January 20, 2017, Nairobi. Passion fruit is one of the major fruits produced in Kenya for domestic and export markets. It is the third most popular fruit after avocado and mango. In Kenya, both the purple and yellow varieties are popular depending on the target market or use. Like other fresh fruits, high postharvest losses (> 50%) are reported in passion fruit. The high postharvest losses are attributed to many factors starting from the harvest stage.

The desirable eating qualities of the passion fruits can only be realized when the fruits are harvested at the right maturity. However, due to the high demand for passion fruits in the local and export market, farmers practice ‘strip harvesting’ where fruits of mixed maturities are all harvested in one operation to meet the targeted volume.

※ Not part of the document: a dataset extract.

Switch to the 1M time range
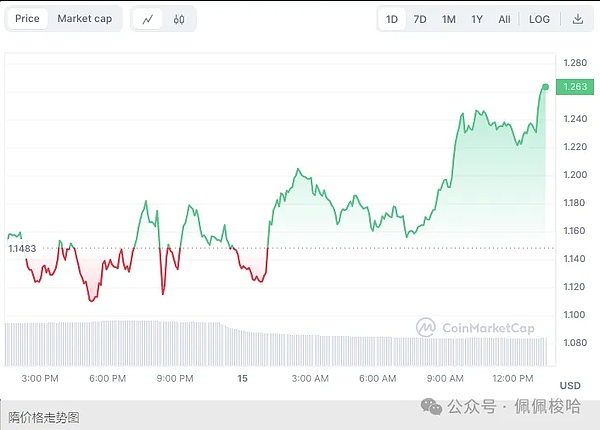The width and height of the screenshot is (600, 430). point(449,19)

It should be noted that the sweetness increases while acidity decreases as the fruit mature and ripen. Therefore mixing fruits of different maturity results in juices of inconsistent quality which affects consumer acceptance. Fruits for fresh market may be sorted into batches of uniform maturity.

Temperature management is critical is postharvest handling of all perishable commodities. Although conventional cold rooms are out of reach for the smallholder farmers involved in passion fruit production, good postharvest handling practices can be adopted to maintain cool temperatures around the produce.

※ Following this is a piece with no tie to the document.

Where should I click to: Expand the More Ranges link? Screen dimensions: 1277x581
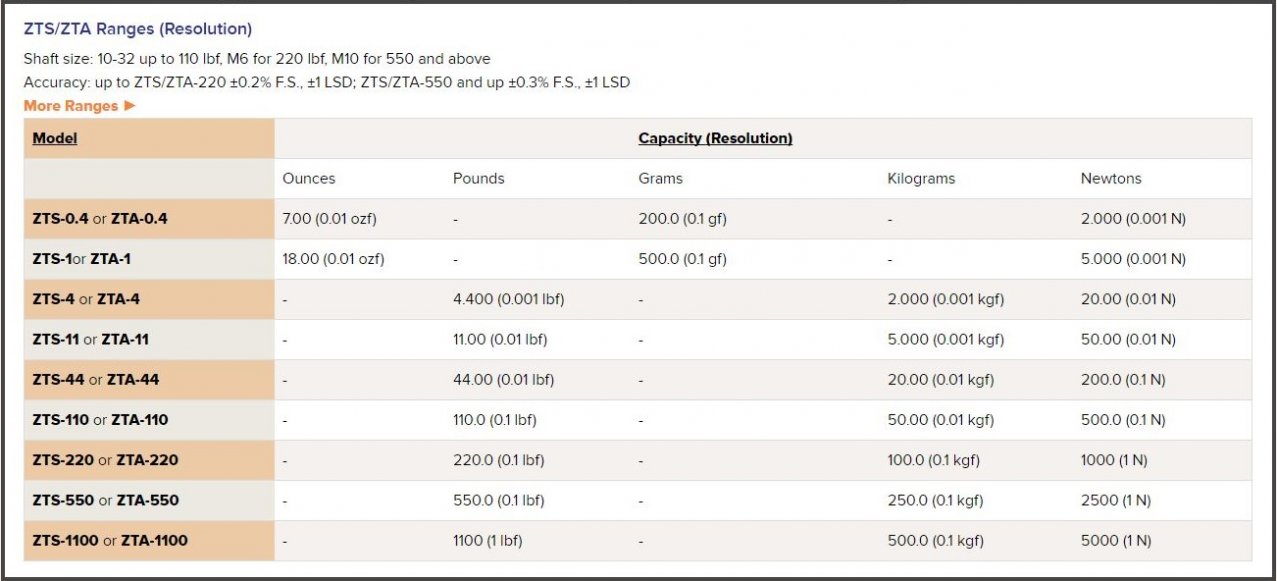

This include harvesting during the cooler times of the day (late evening or early morning); keeping the harvested produce under shade and transporting during cooler times of the day or at night. Additionally there are low-cost cold storage technologies such as zero energy cool chamber (ZECC) = zero energy brick cooler (ZEBC); charcoal cooler; solar cooler and Coolbot™ cold room which are currently being promoted for adoption by smallholder farmers who cannot afford conventional cold rooms.

Passion fruits produce very high levels of ethylene – the ripening hormone. It is for this reason that passion fruit is often used in ripening chambers. The presence of ethylene in storage areas hastens ripening and deterioration of the fruits. Therefore ethylene management – removal or exclusion from the storage areas is critical for quality preservation.

There are various technologies that are used by large scale operators to manage ethylene in storage areas. These include; application of 1-Methylcyclopropene (1-MCP) which is an ethylene inhibitor; use of ethylene scrubbers such as potassium permanganate which oxidises ethylene in the storage area; ozone is also used to oxidize ethylene.

One very simple yet effective postharvest technology that can be used to preserve freshness in passion fruit is modified atmosphere packaging (MAP). When a package that is suitable for the fruit is used, the shelf life of passion fruits can be preserved for up to 15 days (at room temperature) compared to the fruits that are unpackaged. MAP creates an altered atmosphere around the fruit which in turn slows down processes such as respiration, ethylene production and water loss. When packaged in MAP, the package creates a barrier that hinders diffusion of water to the surrounding environment. As a result a saturated environment with high humidity is created around the fruits.

This in turn slows down water loss and subsequent shrivelling of the fruits. Additionally the package creates a barrier to oxygen from the surrounding environment thereby reducing oxygen in the package. Since the fruit is ‘living’ and therefore continues to ‘breathe’, it produces carbon dioxide and uses up oxygen in the package. As a result the oxygen in the package reduces as the carbon dioxide increases. In essence this is what is referred to as modified atmosphere.